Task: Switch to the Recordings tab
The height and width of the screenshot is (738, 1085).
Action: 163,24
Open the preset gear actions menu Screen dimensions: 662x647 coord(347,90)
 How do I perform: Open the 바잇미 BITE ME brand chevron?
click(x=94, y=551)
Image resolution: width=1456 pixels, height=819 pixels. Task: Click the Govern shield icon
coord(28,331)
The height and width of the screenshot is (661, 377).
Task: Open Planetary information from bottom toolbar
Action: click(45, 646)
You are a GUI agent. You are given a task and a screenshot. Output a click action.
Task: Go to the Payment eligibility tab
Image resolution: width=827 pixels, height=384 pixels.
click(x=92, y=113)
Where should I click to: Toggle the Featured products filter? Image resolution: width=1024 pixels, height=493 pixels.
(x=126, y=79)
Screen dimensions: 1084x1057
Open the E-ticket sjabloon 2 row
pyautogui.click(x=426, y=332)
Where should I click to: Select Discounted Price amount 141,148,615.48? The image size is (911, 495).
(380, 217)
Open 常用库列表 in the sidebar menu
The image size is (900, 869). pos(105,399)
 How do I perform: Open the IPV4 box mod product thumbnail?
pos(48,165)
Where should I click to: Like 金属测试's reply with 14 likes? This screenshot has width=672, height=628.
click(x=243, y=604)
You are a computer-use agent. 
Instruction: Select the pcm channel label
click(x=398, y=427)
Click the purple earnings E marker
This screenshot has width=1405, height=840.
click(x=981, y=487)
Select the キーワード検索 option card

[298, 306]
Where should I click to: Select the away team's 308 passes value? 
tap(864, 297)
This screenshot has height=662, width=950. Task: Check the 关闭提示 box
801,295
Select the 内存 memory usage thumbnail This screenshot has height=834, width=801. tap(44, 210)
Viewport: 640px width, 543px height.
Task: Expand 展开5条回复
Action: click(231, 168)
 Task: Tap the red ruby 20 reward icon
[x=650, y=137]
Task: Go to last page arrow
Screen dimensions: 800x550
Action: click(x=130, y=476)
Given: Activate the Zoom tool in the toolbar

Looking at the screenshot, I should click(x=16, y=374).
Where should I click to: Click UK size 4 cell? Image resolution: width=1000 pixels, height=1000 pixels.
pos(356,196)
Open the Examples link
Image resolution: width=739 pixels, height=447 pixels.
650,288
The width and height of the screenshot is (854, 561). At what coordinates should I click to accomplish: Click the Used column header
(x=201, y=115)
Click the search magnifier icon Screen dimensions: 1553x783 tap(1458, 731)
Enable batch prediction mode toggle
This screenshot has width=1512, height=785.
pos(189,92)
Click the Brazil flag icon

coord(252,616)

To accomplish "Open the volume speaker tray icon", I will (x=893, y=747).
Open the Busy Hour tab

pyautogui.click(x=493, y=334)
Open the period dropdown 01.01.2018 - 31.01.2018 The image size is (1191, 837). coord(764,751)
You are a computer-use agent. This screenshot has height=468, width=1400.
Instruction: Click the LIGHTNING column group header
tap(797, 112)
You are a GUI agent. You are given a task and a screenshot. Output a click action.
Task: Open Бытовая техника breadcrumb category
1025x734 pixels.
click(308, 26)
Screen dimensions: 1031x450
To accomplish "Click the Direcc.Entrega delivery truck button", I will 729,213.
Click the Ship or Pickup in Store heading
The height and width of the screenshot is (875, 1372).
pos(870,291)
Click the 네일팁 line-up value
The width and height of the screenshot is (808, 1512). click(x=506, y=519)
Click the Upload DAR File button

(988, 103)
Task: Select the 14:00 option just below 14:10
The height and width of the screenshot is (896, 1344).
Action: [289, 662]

BRIEF:
In full and without alteration, copy the entries.

SOLUTION FOR THIS TASK:
Task: Switch to the Recordings tab
The height and width of the screenshot is (738, 1085).
Action: 163,24
Open the preset gear actions menu Screen dimensions: 662x647 coord(347,90)
 How do I perform: Open the 바잇미 BITE ME brand chevron?
click(x=94, y=551)
Image resolution: width=1456 pixels, height=819 pixels. Task: Click the Govern shield icon
coord(28,331)
The height and width of the screenshot is (661, 377).
Task: Open Planetary information from bottom toolbar
Action: click(45, 646)
You are a GUI agent. You are given a task and a screenshot. Output a click action.
Task: Go to the Payment eligibility tab
Image resolution: width=827 pixels, height=384 pixels.
click(x=92, y=113)
Where should I click to: Toggle the Featured products filter? Image resolution: width=1024 pixels, height=493 pixels.
(x=126, y=79)
Screen dimensions: 1084x1057
Open the E-ticket sjabloon 2 row
pyautogui.click(x=426, y=332)
Where should I click to: Select Discounted Price amount 141,148,615.48? The image size is (911, 495).
(380, 217)
Open 常用库列表 in the sidebar menu
The image size is (900, 869). pos(105,399)
 How do I perform: Open the IPV4 box mod product thumbnail?
pos(48,165)
Where should I click to: Like 金属测试's reply with 14 likes? This screenshot has width=672, height=628.
click(x=243, y=604)
You are a computer-use agent. 
Instruction: Select the pcm channel label
click(x=398, y=427)
Click the purple earnings E marker
This screenshot has width=1405, height=840.
click(x=981, y=487)
Select the キーワード検索 option card

[298, 306]
Where should I click to: Select the away team's 308 passes value? 
tap(864, 297)
This screenshot has height=662, width=950. Task: Check the 关闭提示 box
801,295
Select the 内存 memory usage thumbnail This screenshot has height=834, width=801. tap(44, 210)
Viewport: 640px width, 543px height.
Task: Expand 展开5条回复
Action: click(231, 168)
 Task: Tap the red ruby 20 reward icon
[x=650, y=137]
Task: Go to last page arrow
Screen dimensions: 800x550
Action: click(x=130, y=476)
Given: Activate the Zoom tool in the toolbar

Looking at the screenshot, I should click(x=16, y=374).
Where should I click to: Click UK size 4 cell? Image resolution: width=1000 pixels, height=1000 pixels.
pos(356,196)
Open the Examples link
Image resolution: width=739 pixels, height=447 pixels.
650,288
The width and height of the screenshot is (854, 561). At what coordinates should I click to accomplish: Click the Used column header
(x=201, y=115)
Click the search magnifier icon Screen dimensions: 1553x783 tap(1458, 731)
Enable batch prediction mode toggle
This screenshot has width=1512, height=785.
pos(189,92)
Click the Brazil flag icon

coord(252,616)

To accomplish "Open the volume speaker tray icon", I will (x=893, y=747).
Open the Busy Hour tab

pyautogui.click(x=493, y=334)
Open the period dropdown 01.01.2018 - 31.01.2018 The image size is (1191, 837). coord(764,751)
You are a computer-use agent. This screenshot has height=468, width=1400.
Instruction: Click the LIGHTNING column group header
tap(797, 112)
You are a GUI agent. You are given a task and a screenshot. Output a click action.
Task: Open Бытовая техника breadcrumb category
1025x734 pixels.
click(308, 26)
Screen dimensions: 1031x450
To accomplish "Click the Direcc.Entrega delivery truck button", I will 729,213.
Click the Ship or Pickup in Store heading
The height and width of the screenshot is (875, 1372).
pos(870,291)
Click the 네일팁 line-up value
The width and height of the screenshot is (808, 1512). click(x=506, y=519)
Click the Upload DAR File button

(988, 103)
Task: Select the 14:00 option just below 14:10
The height and width of the screenshot is (896, 1344).
Action: [289, 662]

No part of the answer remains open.